On the occasion of World TB Day (24th March 2009), Dr.P.C.Gupta, Director, Healis Sekhsaria Institute for Public Health, said “Smokers expose themselves to a plethora of diseases and illnesses, and as research and studies show, Tuberculosis is one of the most life threatening diseases caused by tobacco.
We therefore urgently need to take extensive measures to increase social awareness about tobacco as a cardinal cause of tuberculosis and make an effort to educate society about the dangers of the disease.”
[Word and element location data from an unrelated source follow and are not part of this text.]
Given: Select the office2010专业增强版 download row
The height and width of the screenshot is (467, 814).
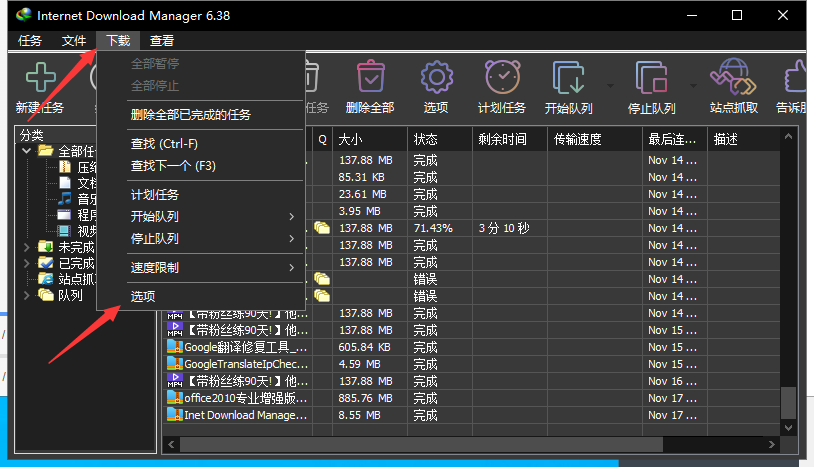Looking at the screenshot, I should [x=238, y=398].
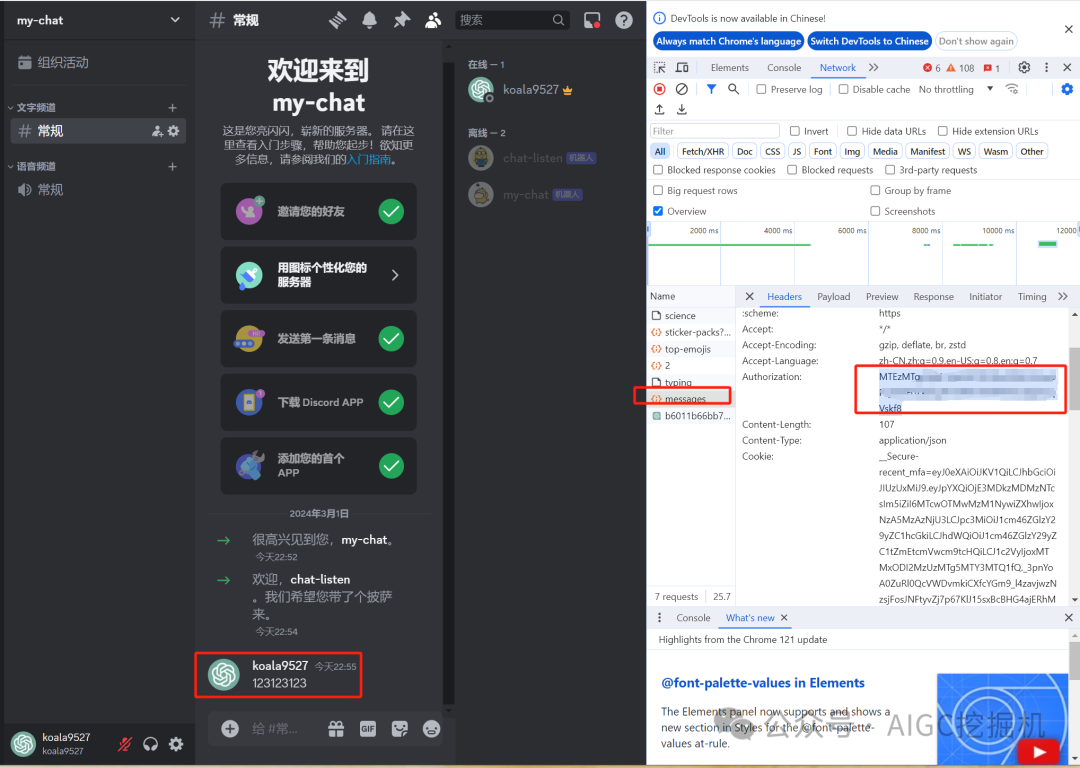This screenshot has height=768, width=1080.
Task: Open the notification bell inbox
Action: pos(370,20)
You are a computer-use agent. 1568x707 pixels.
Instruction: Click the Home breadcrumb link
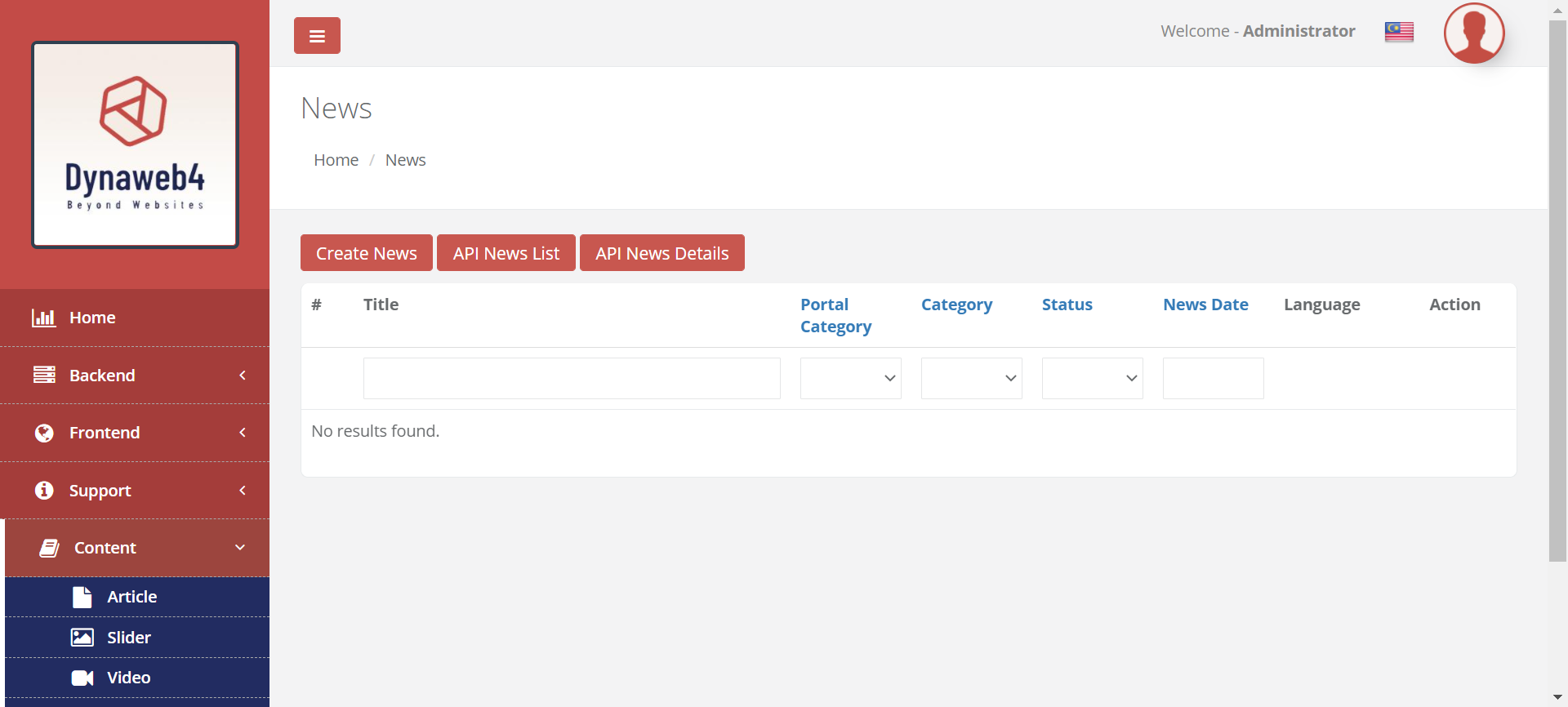click(x=336, y=160)
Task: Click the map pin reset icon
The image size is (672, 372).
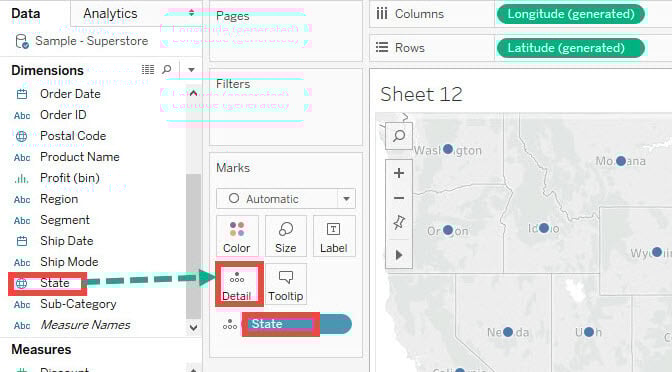Action: [x=399, y=222]
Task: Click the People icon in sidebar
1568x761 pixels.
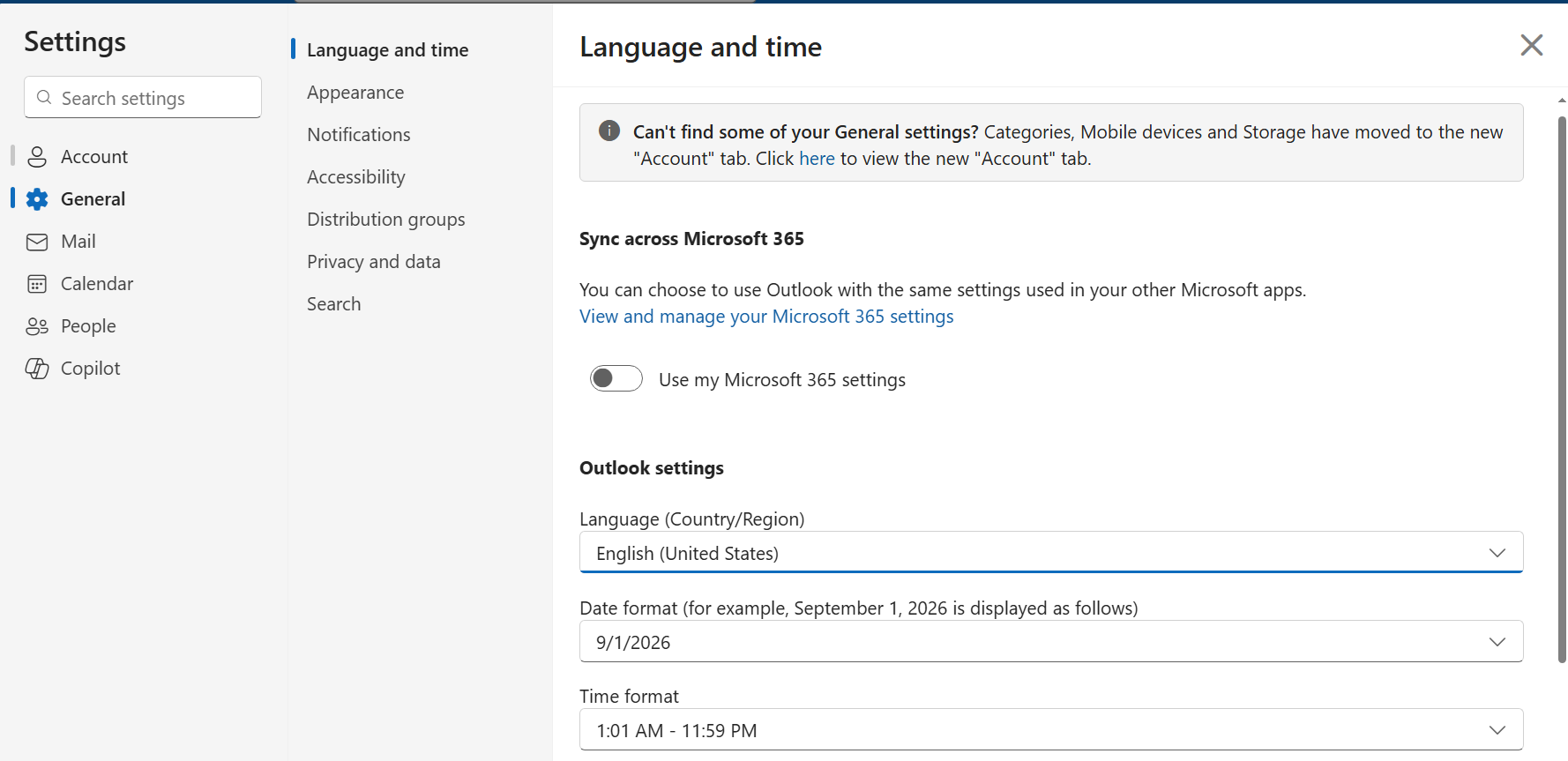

Studies have shown that half the male tuberculosis deaths in India are caused by smoking, and three quarters of the smokers become ill with tuberculosis (TB) through smoking. A major study led by the Epidemiological Research Center in Chennai, India and funded by the UK Medical Research Council and Cancer Research UK have come up with detailed results on tobacco being a major cause of tuberculosis. The study found that in India male smokers are about four times as likely to become ill with TB as non-smokers, and consequently four times as likely to die from the disease. The study also showed the smokers had higher death rates from heart disease and from various types of cancer. In total, about a quarter of the smokers studied were killed at ages 25-69 by their habit, those killed at these ages losing, on average, 20 years of life.

Tuberculosis still causes about 1.6 million deaths a year worldwide, including more than a million in Asia, 400,000 in Africa and 100,000 in the Americas and Europe, and in some countries it is now becoming more common.